You are viewing a plain text version of this content. The canonical link for it is here.
Posted to users@subversion.apache.org by Thomas Singer <su...@smartcvs.com> on 2006/07/06 06:12:46 UTC
Mac OS X: problems adding files with umlauts
Hi,
I'm using Mac OS X 10.4.7 with Subversion 1.3.1 (r19032) and have
problems adding files with umlauts in the name.
- I've created a file "Überbau.txt" in the working copy
- first problem: when listing the directory content on the console, the
file name appears as "U??berbau.txt"
- when I invoke 'svn status' in this directory, I get following error
message:
~/test tom$ svn status
subversion/libsvn_subr/utf.c:466: (apr_err=22)
svn: Can't convert string from native encoding to 'UTF-8':
subversion/libsvn_subr/utf.c:464: (apr_err=22)
svn: U?\204?\136berbau.txt
Why that? Can't Subversion read every file name?
- ok, after setting LC_ALL, it works (even with the right umlaut!):
~/test tom$ export LC_ALL=en_US
~/test tom$ svn status
? Überbau.txt
- now I add the file
~/test tom$ svn add \303berbau.txt
A Überbau.txt
- but when I now invoke 'svn status' again, it shows the same file name
as missing and unversioned:
~/test tom$ svn status
? Überbau.txt
! Überbau.txt
Shouldn't it occur as added? Is this a bug or a user-error?
--
Best regards,
Thomas Singer
_____________
SyntEvo GmbH
Schillerallee 2
83457 Bayerisch Gmain
Germany
---------------------------------------------------------------------
To unsubscribe, e-mail: users-unsubscribe@subversion.tigris.org
For additional commands, e-mail: users-help@subversion.tigris.org
Re: Mac OS X: problems adding files with umlauts
Posted by Thomas Singer <su...@smartcvs.com>.
Hi Ryan,
Thanks for answering.
> I think you answered your own question... you need to set LC_ALL (or LANG) first so Subversion knows what character encoding it's working with.
I've read that I need to set the LC_ALL variable, but I don't understand
why this is necessary. Shouldn't it be possible to read any file name?
What happens when the "wrong" value is set to LC_ALL? Please note, that
we talk about file *names*, not the file *content*. Specifying the
encoding for reading/writing non-default encoded text files is
necessary, but why for file *names*?
> I think you're experiencing symptoms of this:
>
> http://subversion.tigris.org/issues/show_bug.cgi?id=2464
I think, here are two problems:
1) one needs to specify the "right" value to LC_ALL to make Subversion
read/write file names with umlauts
2) how to handle the decomposed form of umlauts.

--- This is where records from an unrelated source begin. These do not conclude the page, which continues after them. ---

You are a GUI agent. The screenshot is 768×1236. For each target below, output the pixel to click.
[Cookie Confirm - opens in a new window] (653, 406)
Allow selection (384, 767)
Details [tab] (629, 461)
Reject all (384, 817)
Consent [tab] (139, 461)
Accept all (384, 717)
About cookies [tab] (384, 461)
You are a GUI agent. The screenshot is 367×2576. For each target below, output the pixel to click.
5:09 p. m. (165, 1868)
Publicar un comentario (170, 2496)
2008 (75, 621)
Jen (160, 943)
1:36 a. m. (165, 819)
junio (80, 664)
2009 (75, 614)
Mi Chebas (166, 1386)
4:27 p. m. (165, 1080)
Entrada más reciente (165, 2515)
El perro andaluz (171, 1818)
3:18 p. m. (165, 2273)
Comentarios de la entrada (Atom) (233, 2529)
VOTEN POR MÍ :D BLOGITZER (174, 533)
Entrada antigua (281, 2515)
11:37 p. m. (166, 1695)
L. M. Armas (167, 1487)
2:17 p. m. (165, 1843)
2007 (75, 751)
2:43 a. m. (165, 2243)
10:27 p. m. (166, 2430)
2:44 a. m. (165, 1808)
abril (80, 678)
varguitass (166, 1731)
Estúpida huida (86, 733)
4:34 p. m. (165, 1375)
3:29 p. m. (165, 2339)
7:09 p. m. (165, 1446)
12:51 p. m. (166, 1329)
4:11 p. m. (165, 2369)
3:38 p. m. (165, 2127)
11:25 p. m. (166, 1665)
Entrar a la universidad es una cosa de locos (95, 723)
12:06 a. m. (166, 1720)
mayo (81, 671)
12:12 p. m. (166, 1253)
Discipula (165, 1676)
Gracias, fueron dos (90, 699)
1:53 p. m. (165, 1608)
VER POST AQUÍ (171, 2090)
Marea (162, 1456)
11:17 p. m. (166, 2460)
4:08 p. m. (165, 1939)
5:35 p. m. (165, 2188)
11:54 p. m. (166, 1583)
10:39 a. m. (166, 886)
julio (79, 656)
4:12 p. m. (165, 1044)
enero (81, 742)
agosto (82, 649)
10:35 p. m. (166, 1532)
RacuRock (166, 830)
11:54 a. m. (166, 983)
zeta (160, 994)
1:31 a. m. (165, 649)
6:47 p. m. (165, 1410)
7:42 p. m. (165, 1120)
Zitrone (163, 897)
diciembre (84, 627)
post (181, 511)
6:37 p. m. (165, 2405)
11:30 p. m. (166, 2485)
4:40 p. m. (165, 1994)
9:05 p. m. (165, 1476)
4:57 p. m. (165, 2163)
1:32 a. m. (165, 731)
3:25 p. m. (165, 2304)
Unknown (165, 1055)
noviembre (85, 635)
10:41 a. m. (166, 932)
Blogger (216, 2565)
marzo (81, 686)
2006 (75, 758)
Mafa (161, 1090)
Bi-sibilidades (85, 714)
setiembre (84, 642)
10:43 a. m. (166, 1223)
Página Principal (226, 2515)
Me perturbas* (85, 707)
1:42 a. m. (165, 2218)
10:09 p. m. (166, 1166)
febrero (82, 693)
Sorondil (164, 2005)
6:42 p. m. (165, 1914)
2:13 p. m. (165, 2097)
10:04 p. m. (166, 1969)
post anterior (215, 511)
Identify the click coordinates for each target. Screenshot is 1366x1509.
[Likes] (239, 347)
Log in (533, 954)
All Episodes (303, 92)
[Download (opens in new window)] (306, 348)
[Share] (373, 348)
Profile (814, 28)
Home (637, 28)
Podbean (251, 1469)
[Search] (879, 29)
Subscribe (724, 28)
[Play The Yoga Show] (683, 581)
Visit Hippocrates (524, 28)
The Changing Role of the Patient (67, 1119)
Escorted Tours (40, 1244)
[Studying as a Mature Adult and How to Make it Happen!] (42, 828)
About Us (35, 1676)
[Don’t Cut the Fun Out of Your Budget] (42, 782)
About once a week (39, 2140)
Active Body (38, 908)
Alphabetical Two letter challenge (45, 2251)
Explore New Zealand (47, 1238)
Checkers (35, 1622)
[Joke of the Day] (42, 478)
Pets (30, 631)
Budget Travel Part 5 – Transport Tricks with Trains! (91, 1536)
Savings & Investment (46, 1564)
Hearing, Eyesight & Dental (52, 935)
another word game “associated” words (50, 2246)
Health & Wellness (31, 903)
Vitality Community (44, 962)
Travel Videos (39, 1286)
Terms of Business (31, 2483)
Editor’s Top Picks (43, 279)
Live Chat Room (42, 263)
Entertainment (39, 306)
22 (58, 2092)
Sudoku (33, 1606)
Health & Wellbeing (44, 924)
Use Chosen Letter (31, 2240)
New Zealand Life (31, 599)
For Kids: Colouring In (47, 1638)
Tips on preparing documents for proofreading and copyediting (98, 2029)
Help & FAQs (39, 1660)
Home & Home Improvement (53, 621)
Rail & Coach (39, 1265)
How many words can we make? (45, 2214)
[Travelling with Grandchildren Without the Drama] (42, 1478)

The second problem easily can be resolved by composing file names which
are reported decomposed by Mac's file system. At least we use this
strategy to make our CVS client work with umlauts correctly on the Mac.
But solving the second problem seems to me independent of the first
problem. BTW, the JavaSVN library does not exhibit this problem, because
Java seems to always list file names correctly (but decomposed on the
Mac). Since Java has a C core, I assume (though my limited knowledge of
such low-level C-stuff) that reading the file names correctly can be
done in Subversion, too.
--
Best regards
Thomas Singer
_____________
SyntEvo GmbH
Schillerallee 2
83457 Bayerisch Gmain
Germany
Ryan Schmidt wrote:
> On Jul 6, 2006, at 08:12, Thomas Singer wrote:
>
>> I'm using Mac OS X 10.4.7 with Subversion 1.3.1 (r19032) and have
>> problems adding files with umlauts in the name.
>>
>> - I've created a file "Überbau.txt" in the working copy
>> - first problem: when listing the directory content on the console, the
>> file name appears as "U??berbau.txt"
>> - when I invoke 'svn status' in this directory, I get following error
>> message:
>> ~/test tom$ svn status
>> subversion/libsvn_subr/utf.c:466: (apr_err=22)
>> svn: Can't convert string from native encoding to 'UTF-8':
>> subversion/libsvn_subr/utf.c:464: (apr_err=22)
>> svn: U?\204?\136berbau.txt
>> Why that? Can't Subversion read every file name?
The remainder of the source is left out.